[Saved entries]
───

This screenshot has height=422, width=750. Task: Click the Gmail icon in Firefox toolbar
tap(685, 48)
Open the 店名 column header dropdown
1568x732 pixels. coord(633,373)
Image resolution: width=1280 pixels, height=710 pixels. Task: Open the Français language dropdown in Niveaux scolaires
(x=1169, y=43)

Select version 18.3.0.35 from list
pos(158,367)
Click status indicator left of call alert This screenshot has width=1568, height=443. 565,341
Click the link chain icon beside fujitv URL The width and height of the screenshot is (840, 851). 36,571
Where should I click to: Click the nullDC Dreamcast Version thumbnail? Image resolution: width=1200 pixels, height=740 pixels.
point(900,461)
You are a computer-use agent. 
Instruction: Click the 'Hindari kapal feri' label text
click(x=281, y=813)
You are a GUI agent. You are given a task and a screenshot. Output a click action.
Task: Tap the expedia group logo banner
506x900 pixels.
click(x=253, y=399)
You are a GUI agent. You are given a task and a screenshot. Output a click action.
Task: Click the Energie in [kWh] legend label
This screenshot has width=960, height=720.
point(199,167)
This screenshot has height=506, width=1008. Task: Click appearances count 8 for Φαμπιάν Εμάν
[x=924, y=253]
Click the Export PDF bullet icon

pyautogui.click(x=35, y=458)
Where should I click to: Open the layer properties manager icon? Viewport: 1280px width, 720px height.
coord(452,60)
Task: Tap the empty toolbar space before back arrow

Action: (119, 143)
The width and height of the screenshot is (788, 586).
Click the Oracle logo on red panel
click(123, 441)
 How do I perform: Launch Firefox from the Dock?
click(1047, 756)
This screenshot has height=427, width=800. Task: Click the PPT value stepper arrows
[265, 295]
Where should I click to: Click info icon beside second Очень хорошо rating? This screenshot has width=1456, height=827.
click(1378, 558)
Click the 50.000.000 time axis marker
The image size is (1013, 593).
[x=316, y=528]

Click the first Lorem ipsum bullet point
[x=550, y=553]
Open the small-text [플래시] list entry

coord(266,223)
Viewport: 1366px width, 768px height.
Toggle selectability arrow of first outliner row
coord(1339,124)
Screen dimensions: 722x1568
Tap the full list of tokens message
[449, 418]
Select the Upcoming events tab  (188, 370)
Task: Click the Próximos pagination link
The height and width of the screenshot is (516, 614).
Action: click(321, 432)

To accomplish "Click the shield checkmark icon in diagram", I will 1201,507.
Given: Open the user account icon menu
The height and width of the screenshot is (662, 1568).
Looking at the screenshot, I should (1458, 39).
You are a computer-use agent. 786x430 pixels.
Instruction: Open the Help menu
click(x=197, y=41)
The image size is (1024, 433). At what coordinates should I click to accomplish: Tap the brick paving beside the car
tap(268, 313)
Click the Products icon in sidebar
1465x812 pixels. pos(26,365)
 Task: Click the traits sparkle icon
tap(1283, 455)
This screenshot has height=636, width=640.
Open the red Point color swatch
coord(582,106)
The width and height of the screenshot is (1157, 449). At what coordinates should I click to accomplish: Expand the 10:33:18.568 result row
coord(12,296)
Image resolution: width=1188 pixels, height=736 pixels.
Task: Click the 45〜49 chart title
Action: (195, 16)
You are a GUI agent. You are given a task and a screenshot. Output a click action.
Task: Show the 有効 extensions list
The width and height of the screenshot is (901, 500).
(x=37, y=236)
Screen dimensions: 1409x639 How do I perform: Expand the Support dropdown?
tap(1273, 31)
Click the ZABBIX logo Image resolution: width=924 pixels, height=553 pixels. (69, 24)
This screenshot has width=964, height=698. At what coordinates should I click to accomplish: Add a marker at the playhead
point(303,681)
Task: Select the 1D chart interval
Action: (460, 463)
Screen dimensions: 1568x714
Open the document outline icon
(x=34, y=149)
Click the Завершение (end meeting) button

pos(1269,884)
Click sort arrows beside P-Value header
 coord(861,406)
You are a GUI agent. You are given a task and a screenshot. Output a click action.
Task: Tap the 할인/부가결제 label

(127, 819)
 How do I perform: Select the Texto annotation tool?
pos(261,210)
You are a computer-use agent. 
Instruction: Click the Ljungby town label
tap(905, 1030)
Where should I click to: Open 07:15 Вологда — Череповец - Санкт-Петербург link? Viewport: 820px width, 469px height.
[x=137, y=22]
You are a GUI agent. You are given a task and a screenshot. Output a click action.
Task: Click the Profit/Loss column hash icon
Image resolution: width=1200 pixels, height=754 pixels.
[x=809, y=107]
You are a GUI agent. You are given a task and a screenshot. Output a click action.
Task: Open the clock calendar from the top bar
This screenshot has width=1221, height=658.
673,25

───

**Task details**
The records above should be repeated in full, exactly as given.

**Your solution**
This screenshot has height=422, width=750. Task: Click the Gmail icon in Firefox toolbar
tap(685, 48)
Open the 店名 column header dropdown
1568x732 pixels. coord(633,373)
Image resolution: width=1280 pixels, height=710 pixels. Task: Open the Français language dropdown in Niveaux scolaires
(x=1169, y=43)

Select version 18.3.0.35 from list
pos(158,367)
Click status indicator left of call alert This screenshot has width=1568, height=443. 565,341
Click the link chain icon beside fujitv URL The width and height of the screenshot is (840, 851). 36,571
Where should I click to: Click the nullDC Dreamcast Version thumbnail? Image resolution: width=1200 pixels, height=740 pixels.
point(900,461)
You are a computer-use agent. 
Instruction: Click the 'Hindari kapal feri' label text
click(x=281, y=813)
You are a GUI agent. You are given a task and a screenshot. Output a click action.
Task: Tap the expedia group logo banner
506x900 pixels.
click(x=253, y=399)
You are a GUI agent. You are given a task and a screenshot. Output a click action.
Task: Click the Energie in [kWh] legend label
This screenshot has width=960, height=720.
point(199,167)
This screenshot has height=506, width=1008. Task: Click appearances count 8 for Φαμπιάν Εμάν
[x=924, y=253]
Click the Export PDF bullet icon

pyautogui.click(x=35, y=458)
Where should I click to: Open the layer properties manager icon? Viewport: 1280px width, 720px height.
coord(452,60)
Task: Tap the empty toolbar space before back arrow

Action: (119, 143)
The width and height of the screenshot is (788, 586).
Click the Oracle logo on red panel
click(123, 441)
 How do I perform: Launch Firefox from the Dock?
click(1047, 756)
This screenshot has height=427, width=800. Task: Click the PPT value stepper arrows
[265, 295]
Where should I click to: Click info icon beside second Очень хорошо rating? This screenshot has width=1456, height=827.
click(1378, 558)
Click the 50.000.000 time axis marker
The image size is (1013, 593).
[x=316, y=528]

Click the first Lorem ipsum bullet point
[x=550, y=553]
Open the small-text [플래시] list entry

coord(266,223)
Viewport: 1366px width, 768px height.
Toggle selectability arrow of first outliner row
coord(1339,124)
Screen dimensions: 722x1568
Tap the full list of tokens message
[449, 418]
Select the Upcoming events tab  (188, 370)
Task: Click the Próximos pagination link
The height and width of the screenshot is (516, 614).
Action: click(321, 432)

To accomplish "Click the shield checkmark icon in diagram", I will 1201,507.
Given: Open the user account icon menu
The height and width of the screenshot is (662, 1568).
Looking at the screenshot, I should (1458, 39).
You are a computer-use agent. 786x430 pixels.
Instruction: Open the Help menu
click(x=197, y=41)
The image size is (1024, 433). At what coordinates should I click to accomplish: Tap the brick paving beside the car
tap(268, 313)
Click the Products icon in sidebar
1465x812 pixels. pos(26,365)
 Task: Click the traits sparkle icon
tap(1283, 455)
This screenshot has height=636, width=640.
Open the red Point color swatch
coord(582,106)
The width and height of the screenshot is (1157, 449). At what coordinates should I click to accomplish: Expand the 10:33:18.568 result row
coord(12,296)
Image resolution: width=1188 pixels, height=736 pixels.
Task: Click the 45〜49 chart title
Action: (195, 16)
You are a GUI agent. You are given a task and a screenshot. Output a click action.
Task: Show the 有効 extensions list
The width and height of the screenshot is (901, 500).
(x=37, y=236)
Screen dimensions: 1409x639 How do I perform: Expand the Support dropdown?
tap(1273, 31)
Click the ZABBIX logo Image resolution: width=924 pixels, height=553 pixels. (69, 24)
This screenshot has width=964, height=698. At what coordinates should I click to accomplish: Add a marker at the playhead
point(303,681)
Task: Select the 1D chart interval
Action: (460, 463)
Screen dimensions: 1568x714
Open the document outline icon
(x=34, y=149)
Click the Завершение (end meeting) button

pos(1269,884)
Click sort arrows beside P-Value header
 coord(861,406)
You are a GUI agent. You are given a task and a screenshot. Output a click action.
Task: Tap the 할인/부가결제 label

(127, 819)
 How do I perform: Select the Texto annotation tool?
pos(261,210)
You are a computer-use agent. 
Instruction: Click the Ljungby town label
tap(905, 1030)
Where should I click to: Open 07:15 Вологда — Череповец - Санкт-Петербург link? Viewport: 820px width, 469px height.
[x=137, y=22]
You are a GUI agent. You are given a task and a screenshot. Output a click action.
Task: Click the Profit/Loss column hash icon
Image resolution: width=1200 pixels, height=754 pixels.
[x=809, y=107]
You are a GUI agent. You are given a task and a screenshot. Output a click action.
Task: Open the clock calendar from the top bar
This screenshot has width=1221, height=658.
673,25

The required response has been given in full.